Die Nord- und Südwand stehen bis auf einige obere Steinlagen aufrecht, von der Ostfassade blieb nur der untere Bereich übrig. Innen blieben die Seitenwände des Altarraums bis in mittlere Höhe erhalten, desgleichen die Westwand des nördlichen Nebenraums. Den Zugang zum Martyrion bildete ein Rundbogen, von dem sich noch die Pfeiler am Platz befinden. Das gesamte Gebäude wurde mehrfach gründlich umgebaut. Dies zeigen unterschiedliche Mauertechniken und mehrere Baunähte an den Außenwänden.
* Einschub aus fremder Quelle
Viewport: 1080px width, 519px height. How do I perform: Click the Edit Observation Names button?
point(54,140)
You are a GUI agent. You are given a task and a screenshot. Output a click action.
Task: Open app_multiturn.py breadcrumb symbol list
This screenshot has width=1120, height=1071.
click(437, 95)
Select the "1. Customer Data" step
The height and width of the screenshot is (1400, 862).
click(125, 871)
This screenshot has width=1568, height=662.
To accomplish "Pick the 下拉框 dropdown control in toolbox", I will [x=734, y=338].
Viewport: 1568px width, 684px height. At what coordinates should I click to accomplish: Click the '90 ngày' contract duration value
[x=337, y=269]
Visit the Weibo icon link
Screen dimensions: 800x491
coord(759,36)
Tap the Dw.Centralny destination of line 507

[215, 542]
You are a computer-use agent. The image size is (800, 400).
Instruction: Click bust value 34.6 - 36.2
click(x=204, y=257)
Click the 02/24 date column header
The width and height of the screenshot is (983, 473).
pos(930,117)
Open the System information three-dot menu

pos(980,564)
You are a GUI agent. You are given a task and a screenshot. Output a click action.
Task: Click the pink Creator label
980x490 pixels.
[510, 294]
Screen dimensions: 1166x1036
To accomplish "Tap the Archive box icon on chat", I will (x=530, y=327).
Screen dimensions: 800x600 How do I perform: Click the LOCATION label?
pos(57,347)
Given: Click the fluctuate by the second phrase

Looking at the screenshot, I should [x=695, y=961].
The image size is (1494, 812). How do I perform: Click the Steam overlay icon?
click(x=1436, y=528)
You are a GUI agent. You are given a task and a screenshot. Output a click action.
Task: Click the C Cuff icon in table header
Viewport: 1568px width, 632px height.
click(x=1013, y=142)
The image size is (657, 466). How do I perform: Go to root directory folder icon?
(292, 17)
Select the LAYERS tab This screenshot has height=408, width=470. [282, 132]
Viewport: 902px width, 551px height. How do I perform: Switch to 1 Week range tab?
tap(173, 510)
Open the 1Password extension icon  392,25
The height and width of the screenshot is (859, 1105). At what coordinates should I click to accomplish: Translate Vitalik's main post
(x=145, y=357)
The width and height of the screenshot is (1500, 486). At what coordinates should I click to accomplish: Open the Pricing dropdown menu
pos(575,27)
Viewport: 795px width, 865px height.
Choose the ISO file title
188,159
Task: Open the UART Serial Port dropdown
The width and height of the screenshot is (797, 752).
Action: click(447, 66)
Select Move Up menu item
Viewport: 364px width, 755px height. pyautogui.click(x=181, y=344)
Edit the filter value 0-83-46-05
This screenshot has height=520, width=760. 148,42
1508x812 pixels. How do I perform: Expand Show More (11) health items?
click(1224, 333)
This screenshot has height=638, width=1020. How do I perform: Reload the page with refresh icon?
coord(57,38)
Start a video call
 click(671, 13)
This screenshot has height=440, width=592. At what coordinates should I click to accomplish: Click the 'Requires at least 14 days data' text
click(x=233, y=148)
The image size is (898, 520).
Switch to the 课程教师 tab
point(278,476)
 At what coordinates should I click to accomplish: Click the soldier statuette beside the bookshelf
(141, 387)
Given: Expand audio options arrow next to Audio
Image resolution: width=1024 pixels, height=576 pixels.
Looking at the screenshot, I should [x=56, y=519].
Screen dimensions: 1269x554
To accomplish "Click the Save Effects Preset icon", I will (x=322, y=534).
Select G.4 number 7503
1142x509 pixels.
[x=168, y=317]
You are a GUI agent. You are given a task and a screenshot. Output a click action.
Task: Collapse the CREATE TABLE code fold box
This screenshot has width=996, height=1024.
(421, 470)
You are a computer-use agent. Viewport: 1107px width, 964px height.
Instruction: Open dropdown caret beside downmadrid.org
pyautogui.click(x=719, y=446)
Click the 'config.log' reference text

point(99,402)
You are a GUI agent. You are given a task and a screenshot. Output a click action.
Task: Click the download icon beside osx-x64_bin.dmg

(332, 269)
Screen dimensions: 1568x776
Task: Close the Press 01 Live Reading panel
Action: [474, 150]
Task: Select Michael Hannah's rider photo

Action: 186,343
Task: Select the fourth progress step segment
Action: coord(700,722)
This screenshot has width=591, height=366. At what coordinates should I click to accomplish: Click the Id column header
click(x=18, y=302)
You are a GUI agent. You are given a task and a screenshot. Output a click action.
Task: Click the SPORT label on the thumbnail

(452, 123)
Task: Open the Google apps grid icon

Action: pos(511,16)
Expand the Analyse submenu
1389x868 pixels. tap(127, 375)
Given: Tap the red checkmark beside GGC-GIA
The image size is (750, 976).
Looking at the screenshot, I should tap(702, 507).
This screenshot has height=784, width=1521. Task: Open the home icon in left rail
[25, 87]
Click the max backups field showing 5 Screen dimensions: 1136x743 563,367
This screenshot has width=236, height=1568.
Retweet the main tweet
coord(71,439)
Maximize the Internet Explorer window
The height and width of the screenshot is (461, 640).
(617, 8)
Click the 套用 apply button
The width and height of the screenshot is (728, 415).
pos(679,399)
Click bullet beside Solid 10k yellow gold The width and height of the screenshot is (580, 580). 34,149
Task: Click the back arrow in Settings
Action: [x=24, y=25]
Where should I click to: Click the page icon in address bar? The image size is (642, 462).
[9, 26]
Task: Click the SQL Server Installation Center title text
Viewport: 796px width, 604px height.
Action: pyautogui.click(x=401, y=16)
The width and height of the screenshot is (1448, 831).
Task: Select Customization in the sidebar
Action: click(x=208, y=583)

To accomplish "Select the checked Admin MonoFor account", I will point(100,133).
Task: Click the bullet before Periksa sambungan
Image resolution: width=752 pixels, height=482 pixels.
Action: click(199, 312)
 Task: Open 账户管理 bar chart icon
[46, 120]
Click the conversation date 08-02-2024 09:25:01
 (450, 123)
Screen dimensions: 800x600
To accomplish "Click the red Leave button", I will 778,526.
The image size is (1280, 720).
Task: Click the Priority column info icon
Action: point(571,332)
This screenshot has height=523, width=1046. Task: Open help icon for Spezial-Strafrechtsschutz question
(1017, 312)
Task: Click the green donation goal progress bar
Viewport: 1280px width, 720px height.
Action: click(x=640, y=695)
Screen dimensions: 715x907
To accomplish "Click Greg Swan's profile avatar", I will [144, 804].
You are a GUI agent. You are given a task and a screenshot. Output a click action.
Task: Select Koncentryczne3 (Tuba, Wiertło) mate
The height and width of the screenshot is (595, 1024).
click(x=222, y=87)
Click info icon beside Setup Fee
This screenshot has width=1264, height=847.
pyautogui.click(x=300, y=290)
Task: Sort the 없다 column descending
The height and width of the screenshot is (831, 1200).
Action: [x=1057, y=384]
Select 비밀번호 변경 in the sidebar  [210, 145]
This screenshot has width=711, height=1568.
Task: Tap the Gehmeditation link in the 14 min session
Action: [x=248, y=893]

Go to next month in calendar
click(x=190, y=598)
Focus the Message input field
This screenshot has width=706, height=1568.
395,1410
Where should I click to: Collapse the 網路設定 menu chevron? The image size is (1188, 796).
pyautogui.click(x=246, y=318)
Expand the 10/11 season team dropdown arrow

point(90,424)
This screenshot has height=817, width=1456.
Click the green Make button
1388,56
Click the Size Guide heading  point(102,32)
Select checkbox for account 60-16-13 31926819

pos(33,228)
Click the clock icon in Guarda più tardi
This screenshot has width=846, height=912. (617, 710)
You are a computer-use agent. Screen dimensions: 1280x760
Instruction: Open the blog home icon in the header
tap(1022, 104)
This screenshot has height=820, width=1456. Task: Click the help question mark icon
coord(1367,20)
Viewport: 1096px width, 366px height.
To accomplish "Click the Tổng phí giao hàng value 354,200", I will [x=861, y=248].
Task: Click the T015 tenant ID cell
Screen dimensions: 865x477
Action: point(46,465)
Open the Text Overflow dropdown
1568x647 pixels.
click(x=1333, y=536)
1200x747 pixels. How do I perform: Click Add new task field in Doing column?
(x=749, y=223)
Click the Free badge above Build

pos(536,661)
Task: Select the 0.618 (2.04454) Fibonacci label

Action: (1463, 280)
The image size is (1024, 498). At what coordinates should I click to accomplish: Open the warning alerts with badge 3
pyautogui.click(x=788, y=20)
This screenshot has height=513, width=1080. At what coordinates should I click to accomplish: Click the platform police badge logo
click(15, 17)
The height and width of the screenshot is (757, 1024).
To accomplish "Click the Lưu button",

Einige Säulenkapitelle des Kirchenschiffs zeigen korinthischen Stil mit glatten oder detailliert ausgearbeiteten Akanthusblättern. Auch das erhaltene Kapitell der südöstlichen Pfeilervorlage ist korinthisch mit fein ausgearbeitetem Akanthus. Von der nördlichen Mittelschiffhochwand blieben zwei ionische Kapitelle vollständig und ein drittes als Bruchstück erhalten.
Der Triumphbogen als Abschluss des Altarraums wird von Säulen getragen. Die Gestaltung dieser Motiveinheit verweist auf die Vorbilder Qalb Loze (um 470) und die Phokas-Kirche in Basufan (datiert 492). Die Kapitellformen sind gegenüber der Kirche von Bettir (datiert 471) teilweise schematisch vereinfacht und werden als Weiterentwicklung verstanden. Daher kommt eine Bauzeit am Ende des 5. oder im beginnenden 6. Jahrhundert in Frage.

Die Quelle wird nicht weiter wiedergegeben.